Making "a fair society" a meme for the Occupy movement gives it the moral high ground and a positive identity attractive to anyone who wants a fair society.
Reporting the best ideas online turns the movement into a massive grassroots think tank, a source of real ideas rather than talking points. This is in useful contrast to the Tea Party and will expose the poverty of imagination at the top.
Making a fair society involves many specifics. These all emerge from asking the question.
As viable ideas emerge they become focal areas people can rally around for policy, legislation, projects, etc. without taking over the movement. Rather, they become ways the movement is generating decentralized, synergistic action.
And yes, this is like the consciousness-raising groups of the feminist movement in the 60s and 70s. It worked. Maybe some here who were part of that can share their experience.
Asking "What would make a fair society?" or "How can we have a fair society?" lets everyone contribute, including conservatives, and can put everyone in conversation.
Conversation is important.
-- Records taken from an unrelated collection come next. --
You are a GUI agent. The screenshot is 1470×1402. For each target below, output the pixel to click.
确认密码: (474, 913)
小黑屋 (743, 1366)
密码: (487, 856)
Quality conversation (with listening, reflection, etc) breaks down polarities and opens closed minds. Changing that dynamic (which serves partisan ideologues) would be a great result on its own. The "53%" (if they exist), would have a basis for connection. Everyone has ideas about what a fair society is, so we can talk about it rather than dividing over it.
Good conversation also produces good ideas. Pursuing answers to the question rather than proving oneself right and others wrong is the most productive way to go on this.
By inquiring seriously into what would make a fair society, no specific demands except that "fair society" (which I think is a fair interpretation of the reality of what OWS is about) limit the appeal of the movement. Yet specific demands that can result in specific actions will emerge, and will continue to emerge over time as things evolve.
What do you think? Or, what would make a fair society?